Posted by Wesker on Sunday, 14-Sep-08 02:44:18 UTC
The argument of "not having enough time" doesn't bode too well, considering that Nvidia pushed out G80 (which I may remind you was a 90nm chip) well before R600. Yes, G80 wasn't exactly a smooth ride either (from a software point of view), but at least it delivered record breaking performance.The question on my mind is; why couldn't the R600 design team make something akin to RV730, but at 80nm? Obviously at 80nm the chip would be bigger, and you could also arm the GPU with a wider bus (RV730 is clearly bandwidth starved).

Posted by fellix on Sunday, 14-Sep-08 07:48:57 UTC
AFAIK, Nvidia spent four years in R&D for G80, anyway. At the same time, ATi had other extra predicaments to deal with, outside the pure engineering cycle.
Quote
why couldn't the R600 design team make something akin to RV730, but at 80nm?
Well, R600 at its present form was already stretching the limits of the available 80nm tech. And, as someone previously reminded, the R600's TMUs were much fatter than ones in R700 -- a consequence of misguided design decisions at the time, so putting more was off limits, somewhat. Major architecture redesign was needed, for that, as we see it now.

Posted by CarstenS on Sunday, 14-Sep-08 11:24:44 UTC
Is it just me or is there a kind of queer connonation with the fact, that all they really had to do from ground up were the ROPs and those were a major player in R600 performing sub-expectaions?

I mean, at launch Ati went on about R6xx being their second generation 'USA' with which they would profit from their experience in Xenos. But the Xenos GPU itself did not have --- ROPs (call it RBEs if you like). Those were residing in a separate Die connected to Xenos with a 32 GB/sec link IIRC. The ROPs themselves had EDRAM access at a rate of 128 GB/sec (which, incidentally, was just the same memory bandwidth, the GDDR4-version of R600 would sport).

Plus, Atis engineering team(s) seemed quite a bit stretched with so many products to design for in rapid succession while (AFAIK) being sigificantly smaller than Nvidias. The latter had the luxury of doing almost no work since G70 except from shrinking exisiting designs and did not have to design a revolutionary console GPU to boot.

Looking back, my impression that R600 was an unfortunate attempt at glueing together some architectural parts that weren't able to fit properly at the time togehter with some decisions that are rather questionable (Full-FP16-everyhting - even all textures were apparently promoted to FP16), did not change.

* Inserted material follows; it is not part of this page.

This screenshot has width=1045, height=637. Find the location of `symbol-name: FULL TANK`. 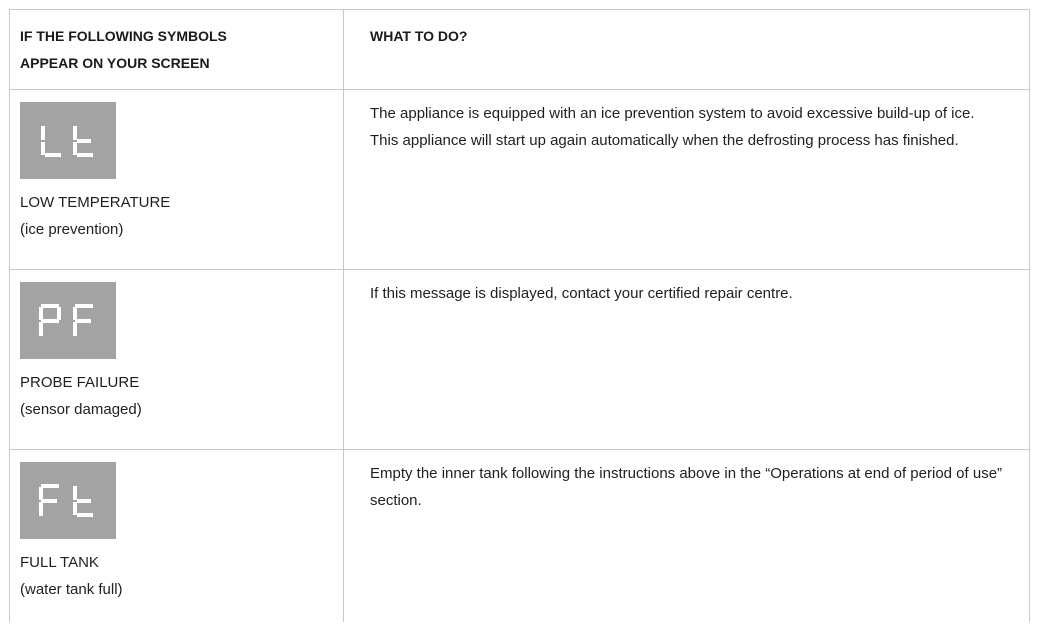

symbol-name: FULL TANK is located at coordinates (60, 562).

Reverting some of their decisions in RV670 (FP16 everywhere) and then some more in RV7x0 (ringbus, traditional ROPs) really made the underlying architecture shine recently, though.

--
On another thread of thoughts:
The whole FP16-Texturing-thing boggles my mind. I mean, they designed Xenos themselves, optimizing it AFAIK for RGBA1010102 (as also support in R5x first) and must have known that this format would be used far and wide by every Xbox-360-port ever coming to the PC. So why was it even possible that they so firmly believed in FP16?

Posted by no-X on Sunday, 14-Sep-08 12:32:02 UTC
It could be stupid idea, but nVidia supported HW FP16 filtering/blending since the NV40. It's known, that nVidia have significant influence on developers. Maybe ATi assumed that due to nVidias influence, FP16 filtering will be common thing in 2007?

Posted by fellix on Sunday, 14-Sep-08 13:38:17 UTC
OK, here are some quotes from SirEric, over the matter:
Quote
The samplers were designed to be 64b samplers from nearly the beginning, and matching that to BW and keeping the 4:1 ratio on ALU:Tex was the design choice made. In the latest games, where ALU:TEX ratios hit 15~20, this really shines.
Quote
I remember when we decided to focus on FP16 as "the basic" unit for most things on the R600. At the time, HDR rendering was just starting, but it certainly seemed the way of the future. Not only for floating point €œimage€ textures, but also for all types of floating point textures, such as normal maps and other more complex floating point data sets. In retrospect, the industry is probably moving a little slower than we expected, though I would say that games like Oblivion in 2006, and a few of the upcoming titles are really changing the tides, at least at the avant-garde of games. I'd like to think that our chips are very forward looking.